Monday, 5 August 2019

Domaine Gayda presents ‘Seriously Syrah’.


This was an absolutely fascinating tasting, presented by Vincent Chansault, the very thoughtful winemaker at Domaine Gayda.   He had taken the Syrah from one plot of their vineyards in Roussillon at Col de la Dona, between the villages of Calce and Pézilla, and put the identical wine from the 2018 vintage into nine different vessels, tank, barrels, an egg  and so on.  We were invited to taste the wines blind and to see what differences we could discern.   It was a fascinating exercise, both challenging and enjoyable, and informative.   The wine will ultimately be a key component of their leading red wine, Chemin de Moscou.    I did not really try to work out what might have been in what, but concentrated on thinking about which wines I liked best.   I also thought that the differences would be even more marked in a year’s time before they do the final blend for Chemin de Moscou. 

Wine No 1 – One year old 500 litre barrels from the cooper, Boutes, in Narbonne.
Deep colour; firm youthful nose with red berries and on the palate fresh and peppery.  Not a lot of body.  It initially seemed quite discreet, but developed nicely in the glass.

No 2   - in a sandstone jarre, with no porosity
Very intense colour.  Quite a rounded berry nose, with fresh peppery fruit. Structured with tight tannins. This is the wine that is subject to the least amount of oxygen, with no movement in the jarre, unlike wine in an egg.

No 3 – 3-year-old 228 litre barrel
Deep young colour.  Nose initially not very expressive but developed in the glass.  The palate was riper, slightly sweeter with a hint of vanilla, and the tannins were quite firm, but well integrated.

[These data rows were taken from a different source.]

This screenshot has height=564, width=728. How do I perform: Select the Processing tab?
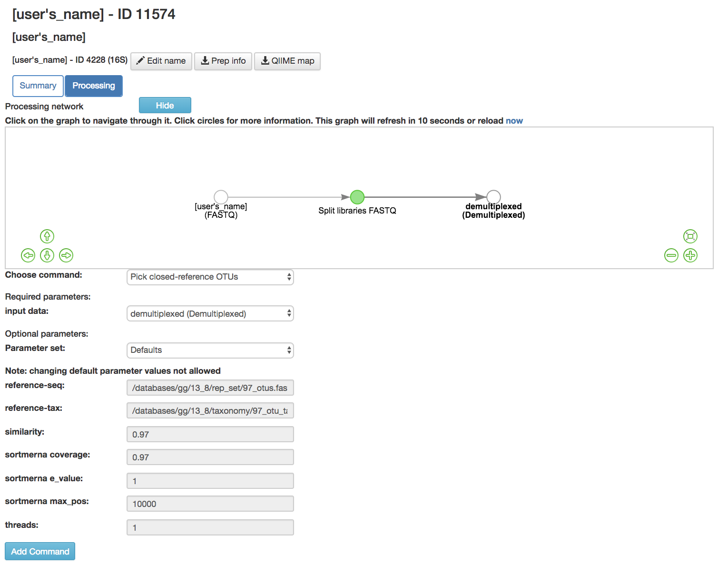tap(93, 86)
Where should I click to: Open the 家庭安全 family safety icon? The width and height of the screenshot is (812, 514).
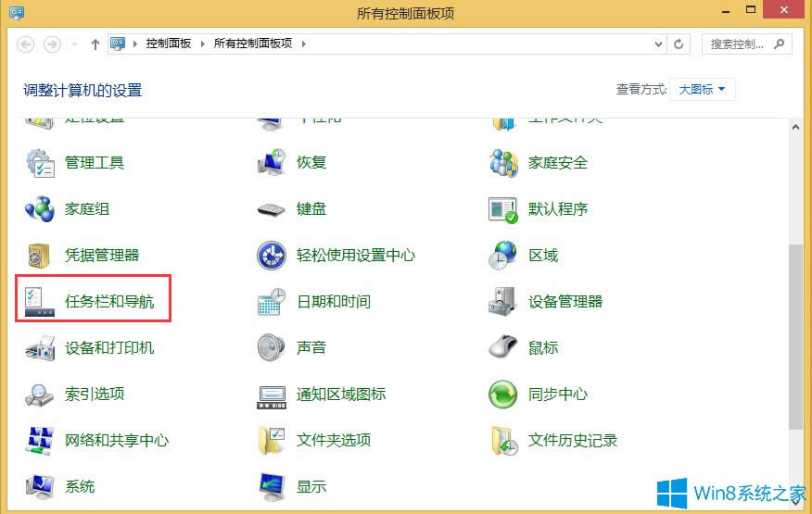point(503,163)
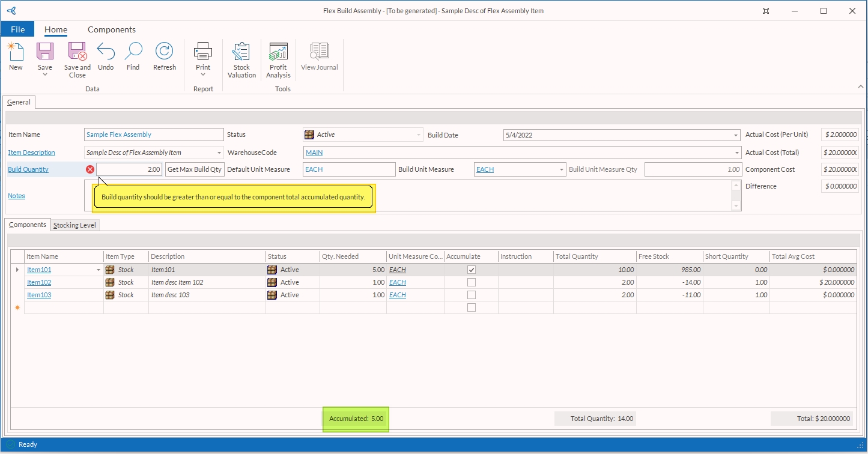Tick Accumulate checkbox for Item103
This screenshot has height=454, width=868.
click(472, 295)
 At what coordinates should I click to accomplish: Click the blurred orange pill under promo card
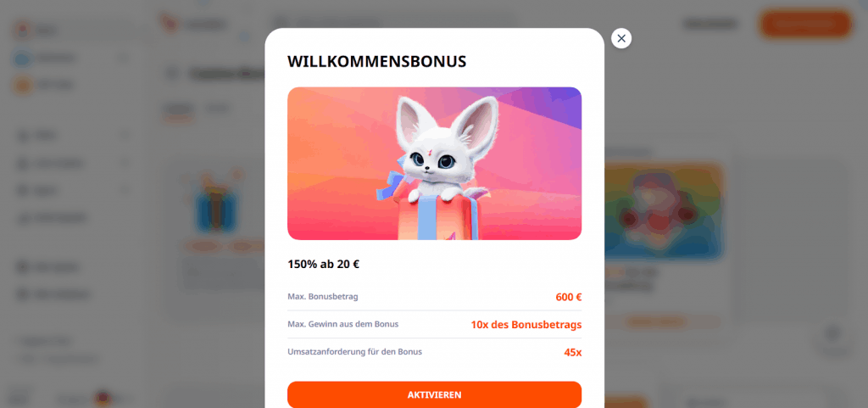tap(656, 321)
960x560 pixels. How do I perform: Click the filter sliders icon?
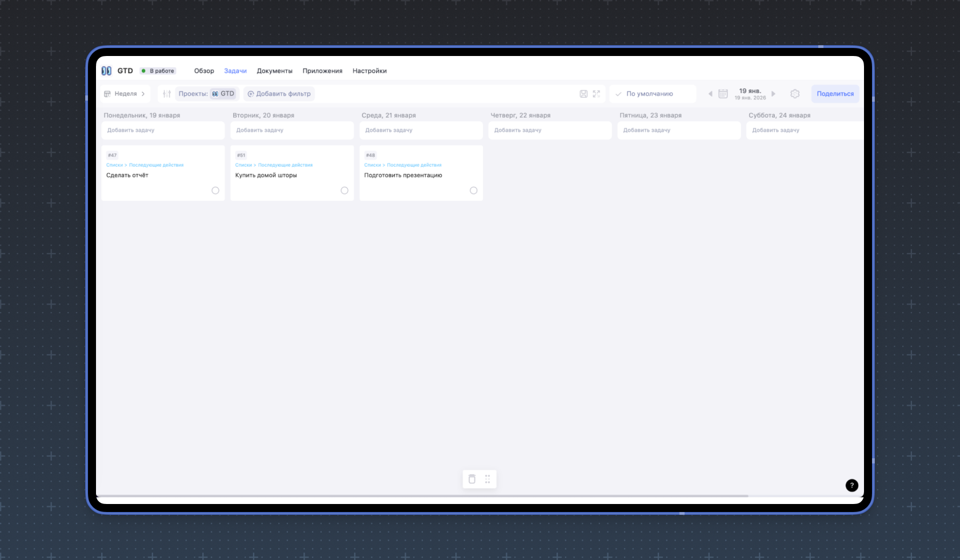coord(166,94)
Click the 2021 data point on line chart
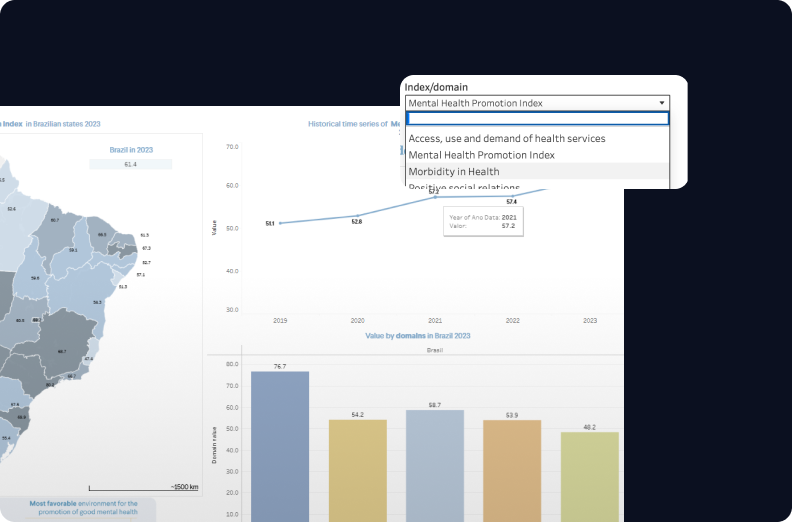 435,197
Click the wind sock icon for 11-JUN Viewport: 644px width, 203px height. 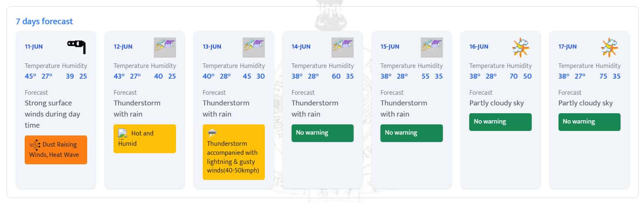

No 4 – concrete egg – so very little oxygen and the impact of a gentle movement of the lees.  No racking, so very little sulphur.
Very deep young colour. Quite firm fruit on the palate.  And a fresh structured palate, but with some appealing fleshy notes.  Some lovely fruit with good intensity.   A favourite.

No 5 - One year old 228 litre barrels
Deep colour.  Black fruit with peppery notes on the nose. Quite an intense palate; textured with more tannins and depth.  I was less aware of the oak initially, but it developed in the glass.   Good length.  Another favourite.

No 6 – stainless steel vat
Deep young colour. Quite rounded fresh peppery and cassis. Quite a firm palate; youthful fruit, fresh and peppery, with a firm streak of tannin.  Quite closed, with less evolution than some.  A fresh finish. 

No 7 – Plastic egg – so some movement of the lees, and controlled porosity.
Deep young colour. More perfumed on the nose than some, with elegant fresh fruit.  Medium weight.  Nicely balanced, but the palate did not quite fulfil the perfume of the nose.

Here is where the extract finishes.